This one gave me a really hard time of thinking during the recent days... Something in Your perception appears strange to me, but it also appears extremly difficult to pinpoint it.
Because you understand this, I think you know what I mean when I talk about suffering.
So, what You meain is not a physical injury (that could be treated appropriately). And neither is it a mental disorder (that could probably also be improved by the proper means). It rather seems to be something similar to the notion in the buddhist philosophy, that "we all experience suffering". I never understood that one, either.
I think the buddhist philosophy is a very important and necessary approach to try and understand the phenomenon of the mind, and of existence, NOT based on the telltale of some divine being, but on something near to clear reasoning. But then, it positions suffering at the entry-point to the whole philosophy, and it does not even bother to explain how to achieve suffering, but simply declares it as conditio-sine-qua-non.
At that point I did almost despair - not because I would have been in the mood to despair, but because there was a philosophy that hat an methodology I could well agree with, and that tried to understand the very things I did also try to understand, but that did exclude me from their wisdom, because I could not achieve the prerequisite, i.e. suffering.
We are the only species whose arrogance goes well beyond insanity, up to the point we're destroying the ecosystem that allows us to live at an incredible speed and with an unwavering determination.
Slowly... we are the only species that tends to reflect on matters. This is an advantage, but it comes at a price.
Our ability to survive, our "evolutionary niche", is based on this: we are not stronger/faster/... than another animal, but we can reflect on experiences and change our methodology.
But it is the very same thing that separates us from nature - because you cannot reflect without distance.
Then, about arrogance - when do we behave arrogant? Often that is an act of defiance. We are, as you said, social animals. So we have a natural instinct to join and integrate. If that, for some reason, is not possible, the reaction may well be arrogance.
An animal is never asked: they behave according to their instincts because they have no other option.
Finally, the "ecosystem" cannot be destroyed, first of all, because it is just a mental concept. It's a product of human thinking. Just like the GDP is also a concept, a creation of thinking. You can use these as arguments, you can say, this or that behaviour is important for the whatever-concept - but then you make that concept a fetish, a semi-god. We have seen this; practically all demagogues work with such fetishes to stir public emotions. Currently the eco-system is made such a fetish, and it works, in favour of lots of things of which most are not really thought thru, and do not really make much sense.
The major bug here, as I see it, is the concept of guilt.
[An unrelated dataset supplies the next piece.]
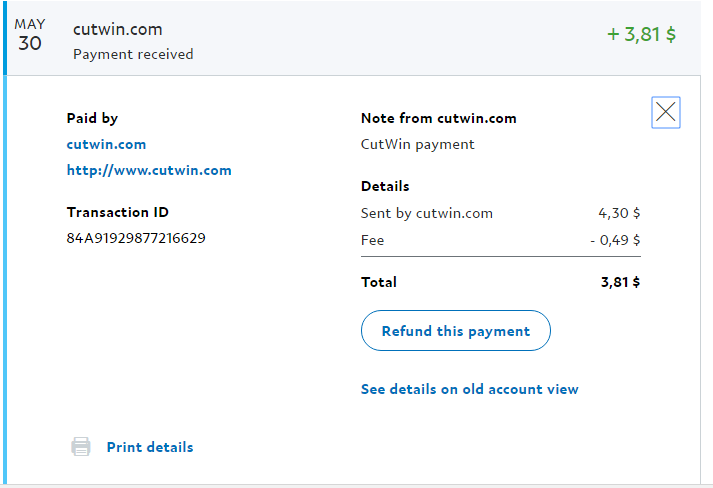Click the Refund this payment button
Image resolution: width=713 pixels, height=488 pixels.
pos(455,331)

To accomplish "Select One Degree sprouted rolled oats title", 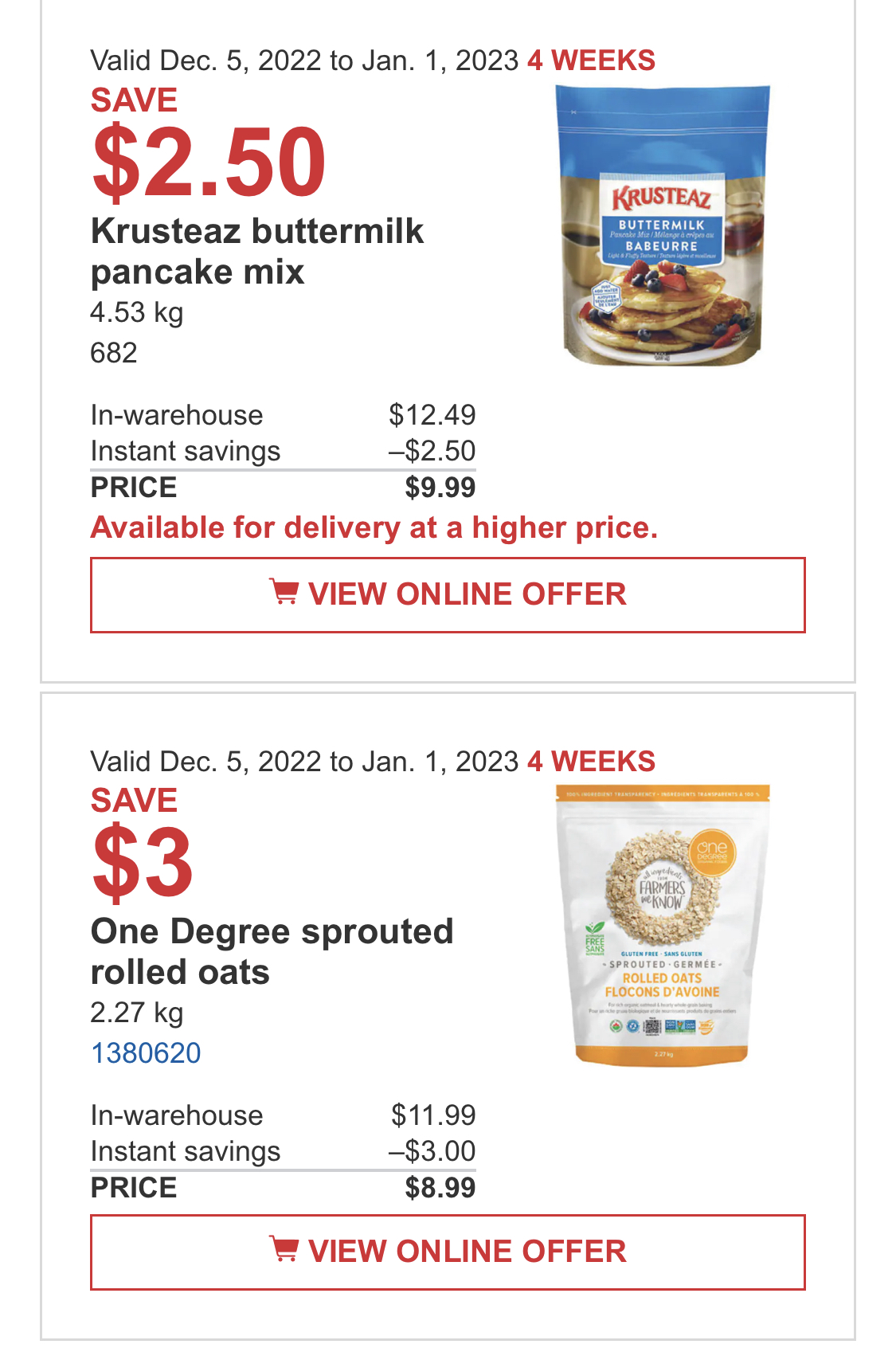I will pyautogui.click(x=272, y=951).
The current telltale is based on
guilt: you should feel guilt, because things you do may be harmful to that eco-system, or because we have so much a bigger "ecological footprint" than e.g. the people in indonesia. But at the same time you cannot change that, because you are supposed to consume, and the economy (again: a concept) depends on that. So you are stuck in what in psychology is called a double-bind.
This whole scheme cannot work in any satisfactory way. Instead of giving people guilt, one should take care that people feel good, that they love themselves, that they love their life - and then they would automatically take care for that life.
So, suffering is pointless and counter-effective.
However, we ARE part of nature, how could we not suffer while helplessly witnessing our self-destruction?
We ARE nature. For some reason nature has decided to create a reflective animal, with all the consequences.
Why should we suffer from that?
Then, there is an old hindu teaching of the
Yugas, and it describes precisely what is happening. Civilisations are not meant to exist forever, they do rise and fall. Everything in nature happens in cycles; this is no different for civilisations. We ARE nature.
All this is known already for thousands of years. It has happened before and it will happen again in the future.
It might seem, it is our own free decision, if we prefer to suffer, or to just watch nature.
And those who understand what's happening suffer twice: once like all others, and once more because they feel so lonely, lost in an ocean of self-blinding peers.
I might understand that the unconscious people are suffering - in an unconscious way. Because, they do not really know why they are here, or what actually they belong to. Then they fill this with supplement ideas of where they would belong to, like, the family, the sports club, the job, whatever. Then, when that thing suddenly breaks away, a divorce happens or the job is cancelled, then the suffering becomes very imminent.
But if you know that, then you're not subdued, and you're actually free to do what you want. But yes, as a knowledgeable one you are lonely, and the search for peers is difficult.